ARISTÓTELES; SIN LEYES LA DEMOCRACIA ES UN DESPOT ISMO, por Héctor Silva Michelena



Héctor Silva Michelena 04 de septiembre de 2017

Políticas, Libro VI, cap.IV, Austral, Madrid.

La redacción de los textos de Aristóteles que han llegado hasta nosotros (con frecuencia notas de cursos) no hace siempre fácil su lectura. Es el caso de este pasaje. El mismo merece, sin embargo, el esfuerzo que reclama su clara inteligencia. No solamente hay allí lo que es, sin dudas el punto de llegada de la reflexión de Aristóteles sobre la democracia, es el enunciado más firme que implica para él la noción de politéia; podríamos adelantar que Aristóteles nos lega aquí como testamento la lucidez conquistada por Grecia de una de sus invenciones más sublimes: la democracia.
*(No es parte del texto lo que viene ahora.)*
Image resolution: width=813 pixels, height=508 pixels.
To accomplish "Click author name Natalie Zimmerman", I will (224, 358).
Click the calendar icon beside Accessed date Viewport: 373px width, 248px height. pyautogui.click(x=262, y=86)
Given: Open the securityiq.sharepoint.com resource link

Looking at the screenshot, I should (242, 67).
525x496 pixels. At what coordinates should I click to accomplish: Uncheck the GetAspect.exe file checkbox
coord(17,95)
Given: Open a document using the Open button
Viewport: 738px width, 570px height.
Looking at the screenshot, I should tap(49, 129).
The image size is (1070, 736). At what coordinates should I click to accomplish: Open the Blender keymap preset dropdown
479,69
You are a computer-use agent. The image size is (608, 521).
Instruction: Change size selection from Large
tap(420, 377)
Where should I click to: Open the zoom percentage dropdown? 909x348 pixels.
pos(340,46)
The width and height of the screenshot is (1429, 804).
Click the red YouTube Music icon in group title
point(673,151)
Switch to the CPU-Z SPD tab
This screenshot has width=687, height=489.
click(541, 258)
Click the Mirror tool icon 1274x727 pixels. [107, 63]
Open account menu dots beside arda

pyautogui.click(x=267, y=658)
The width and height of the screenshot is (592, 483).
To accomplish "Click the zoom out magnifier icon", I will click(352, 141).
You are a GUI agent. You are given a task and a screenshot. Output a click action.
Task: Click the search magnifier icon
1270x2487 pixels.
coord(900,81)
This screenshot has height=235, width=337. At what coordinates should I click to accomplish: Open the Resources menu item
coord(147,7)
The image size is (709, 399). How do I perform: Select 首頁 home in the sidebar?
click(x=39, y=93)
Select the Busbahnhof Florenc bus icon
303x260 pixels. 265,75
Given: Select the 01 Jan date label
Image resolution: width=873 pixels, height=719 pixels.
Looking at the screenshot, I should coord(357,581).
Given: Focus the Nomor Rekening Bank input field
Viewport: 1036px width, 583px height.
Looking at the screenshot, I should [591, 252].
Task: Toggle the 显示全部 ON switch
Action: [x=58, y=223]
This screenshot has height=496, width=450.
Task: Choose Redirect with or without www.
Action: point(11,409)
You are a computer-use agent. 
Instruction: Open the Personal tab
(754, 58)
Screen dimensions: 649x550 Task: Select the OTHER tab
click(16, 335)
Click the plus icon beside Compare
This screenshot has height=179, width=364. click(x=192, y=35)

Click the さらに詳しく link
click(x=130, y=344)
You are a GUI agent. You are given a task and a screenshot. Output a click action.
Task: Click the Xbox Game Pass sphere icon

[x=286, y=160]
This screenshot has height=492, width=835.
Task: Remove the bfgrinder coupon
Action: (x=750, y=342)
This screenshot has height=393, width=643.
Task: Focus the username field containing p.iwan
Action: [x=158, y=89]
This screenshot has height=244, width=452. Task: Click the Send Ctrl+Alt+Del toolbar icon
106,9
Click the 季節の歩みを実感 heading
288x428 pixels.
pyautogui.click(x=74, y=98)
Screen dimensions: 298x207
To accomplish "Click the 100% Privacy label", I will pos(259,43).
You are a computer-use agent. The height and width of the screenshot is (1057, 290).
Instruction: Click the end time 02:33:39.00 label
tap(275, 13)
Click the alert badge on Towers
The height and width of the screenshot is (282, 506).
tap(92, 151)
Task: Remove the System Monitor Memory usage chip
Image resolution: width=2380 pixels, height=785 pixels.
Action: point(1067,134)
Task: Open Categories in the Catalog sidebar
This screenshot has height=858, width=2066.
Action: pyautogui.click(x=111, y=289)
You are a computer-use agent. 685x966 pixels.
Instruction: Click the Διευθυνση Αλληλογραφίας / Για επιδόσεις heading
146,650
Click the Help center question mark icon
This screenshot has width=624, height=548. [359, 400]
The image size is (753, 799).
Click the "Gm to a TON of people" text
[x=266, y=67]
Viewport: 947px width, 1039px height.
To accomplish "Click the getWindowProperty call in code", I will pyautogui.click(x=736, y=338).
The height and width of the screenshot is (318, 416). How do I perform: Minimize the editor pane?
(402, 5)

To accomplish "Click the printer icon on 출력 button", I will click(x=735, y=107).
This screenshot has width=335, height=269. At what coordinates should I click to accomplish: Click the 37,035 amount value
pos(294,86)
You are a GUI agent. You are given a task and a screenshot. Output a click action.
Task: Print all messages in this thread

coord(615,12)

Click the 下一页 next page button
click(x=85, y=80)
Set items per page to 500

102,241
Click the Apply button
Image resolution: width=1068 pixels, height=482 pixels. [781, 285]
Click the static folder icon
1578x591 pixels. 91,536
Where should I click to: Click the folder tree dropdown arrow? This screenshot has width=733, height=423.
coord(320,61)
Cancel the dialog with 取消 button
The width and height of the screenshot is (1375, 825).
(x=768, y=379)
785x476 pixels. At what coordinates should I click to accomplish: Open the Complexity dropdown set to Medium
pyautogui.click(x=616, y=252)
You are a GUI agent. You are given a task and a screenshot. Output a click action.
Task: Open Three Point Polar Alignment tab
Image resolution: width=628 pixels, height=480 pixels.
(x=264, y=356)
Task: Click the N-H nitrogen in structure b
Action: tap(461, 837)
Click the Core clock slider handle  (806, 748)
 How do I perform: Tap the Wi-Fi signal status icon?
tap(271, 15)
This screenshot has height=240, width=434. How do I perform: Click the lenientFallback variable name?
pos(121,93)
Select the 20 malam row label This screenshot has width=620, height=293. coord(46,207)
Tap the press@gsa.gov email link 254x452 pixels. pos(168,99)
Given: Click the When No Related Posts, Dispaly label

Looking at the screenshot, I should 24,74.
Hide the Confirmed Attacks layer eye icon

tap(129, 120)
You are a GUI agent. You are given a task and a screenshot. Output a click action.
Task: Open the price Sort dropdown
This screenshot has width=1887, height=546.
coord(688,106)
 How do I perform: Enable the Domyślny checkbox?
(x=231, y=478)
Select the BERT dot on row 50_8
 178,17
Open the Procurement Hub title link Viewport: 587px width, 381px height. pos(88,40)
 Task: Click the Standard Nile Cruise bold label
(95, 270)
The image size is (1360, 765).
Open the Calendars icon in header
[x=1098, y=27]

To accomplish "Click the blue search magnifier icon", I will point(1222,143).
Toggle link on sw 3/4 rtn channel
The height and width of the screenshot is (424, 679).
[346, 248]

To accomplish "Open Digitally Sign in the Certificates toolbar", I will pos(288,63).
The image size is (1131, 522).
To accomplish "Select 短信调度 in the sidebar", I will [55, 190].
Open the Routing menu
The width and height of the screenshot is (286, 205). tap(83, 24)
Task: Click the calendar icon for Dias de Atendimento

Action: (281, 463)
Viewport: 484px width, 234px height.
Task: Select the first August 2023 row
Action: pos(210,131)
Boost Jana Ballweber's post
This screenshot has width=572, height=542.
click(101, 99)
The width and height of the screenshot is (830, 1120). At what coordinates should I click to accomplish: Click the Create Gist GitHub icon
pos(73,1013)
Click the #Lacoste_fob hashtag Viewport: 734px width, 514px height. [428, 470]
Aristóteles viene de mostrar que varias formas de sociedad pueden merecer el nombre de democracia, según la naturaleza del pueblo (cf. también texto nº. 7) o la definición de la ciudadanía, siempre que la igualdad ante el poder esté asegurada. Es ahora la relación de la democracia con la ley que él va a examinar.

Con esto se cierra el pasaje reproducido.